Tuesday, January 10th 2012 10:00:10am

DISCOURS

Gord Miller, commissaire à l'environnement de l'Ontario
Rapport spécial -  La biodiversité : l’engagement d’une nation, une obligation pour l’Ontario

Studio des médias de Queen’s Park, édifice de l’Assemblée législative
Le mardi 10 janvier 2012 à 10 h

Priorité au discours anglais prononcé


Le pensons-nous vraiment lorsque nous faisons, à titre de pays, une promesse au reste du monde? Les Canadiens sont-ils sincères ou est-ce là notre nouvelle façon d’agir, c’est-à-dire prendre des engagements pour ensuite manquer de façon délibérée à nos obligations comme nous l’avons fait au cours des dernières années avec le protocole de Kyoto? Voilà la question que se posent les autres pays sur le rôle du Canada dans la résolution des enjeux environnementaux mondiaux. En ce qui a trait à la biodiversité, nous avons une seconde chance d’apaiser les doutes de la collectivité internationale. De plus, l’Ontario peut jouer un rôle important dans le processus.

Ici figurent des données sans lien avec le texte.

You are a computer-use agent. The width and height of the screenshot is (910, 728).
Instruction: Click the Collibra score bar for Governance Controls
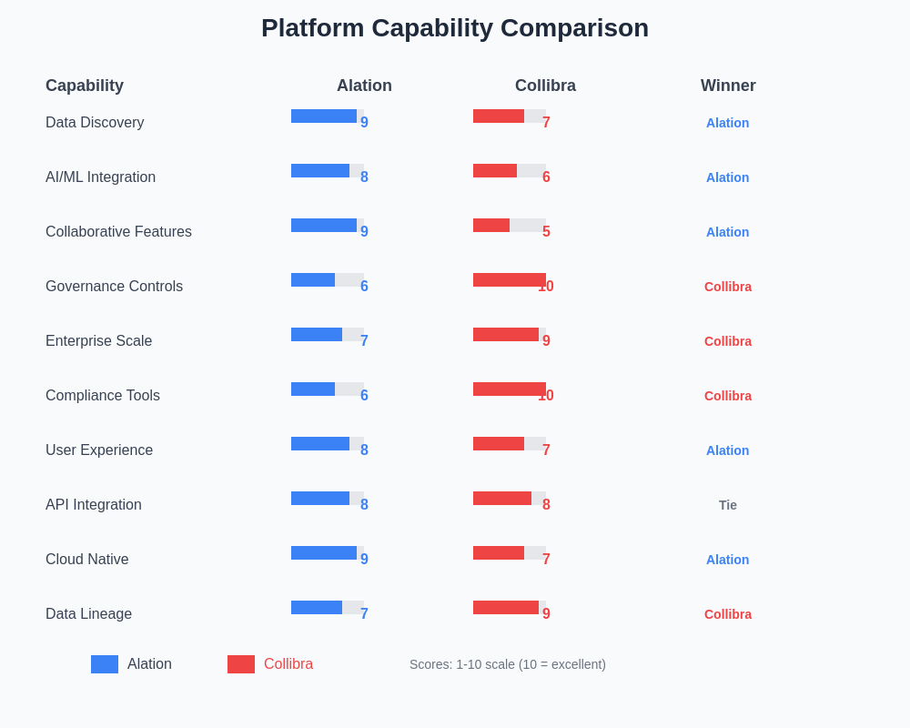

En 1993, le gouvernement du Canada est devenu le premier pays industrialisé à signer la Convention sur la diversité biologique. Il s’agit d’une entente internationale pour conserver la biodiversité et s’engager à en faire une utilisation durable. En 1995, le gouvernement de l’Ontario a affirmé son engagement à conserver la biodiversité aux côtés de toutes les provinces et de tous les territoires. En vertu de la Constitution canadienne, le gouvernement de l’Ontario a l’obligation directe d’accomplir les devoirs du Canada décrits dans la Convention sur la diversité biologique au sein de son territoire, car la province s’occupe de l’air, des terres, de l’eau et des écosystèmes qui soutiennent sa vaste biodiversité.

L’an dernier, la collectivité internationale s’est réunie de nouveau à Nagoya au Japon pour approfondir les objectifs de la Convention sur la diversité biologique. Le Canada a accepté, à l’instar d’autres pays, une série de buts stratégiques répartis en 20 objectifs spécifiques, soit les objectifs d'Aichi pour la diversité biologique. Ces objectifs reconnaissent que la préservation de notre biodiversité n’est pas une tâche simple dont seuls un ou deux ministères peuvent s’occuper. Cette tâche exige plutôt des changements dans une vaste gamme d’activités de nombreux ministères. La réussite repose d’une part sur la sensibilisation des ministères à leurs nombreuses influences sur les écosystèmes et d’autre part sur les changements qu’ils apporteront à leur façon de travailler.

J’ai tenté, dans ce rapport, de clarifier les difficultés sur notre route en analysant les objectifs d'Aichi pour la diversité biologique et en identifiant quels ministères de l’Ontario devraient s’engager à atteindre chacun des objectifs et en avoir la responsabilité. J’ai effectué ce travail, car à l’heure actuelle, l’Ontario n’est pas bien préparé pour surmonter cette difficulté. Le gouvernement de l’Ontario n’a plus de stratégie sur la biodiversité. Le Conseil de la biodiversité de l'Ontario, qui ne fait pas partie du gouvernement, met en oeuvre une stratégie élargie, mais ce groupe n’a pas le pouvoir d’attribuer les responsabilités des objectifs d’Aichi aux ministères. Le Canada ne peut pas atteindre les objectifs d'Aichi pour la diversité biologique sans l’engagement total et la mobilisation à part entière de l’Ontario.

Le temps se fait court. Les objectifs d’Aichi doivent être atteints en 2020. Les Canadiens, et par conséquent les Ontariens, ont promis au monde à Nagoya qu’ils préserveraient la biodiversité… Sommes-nous prêts à poursuivre nos intentions jusqu'au bout ou avons-nous perdu notre dignité en tant que nation?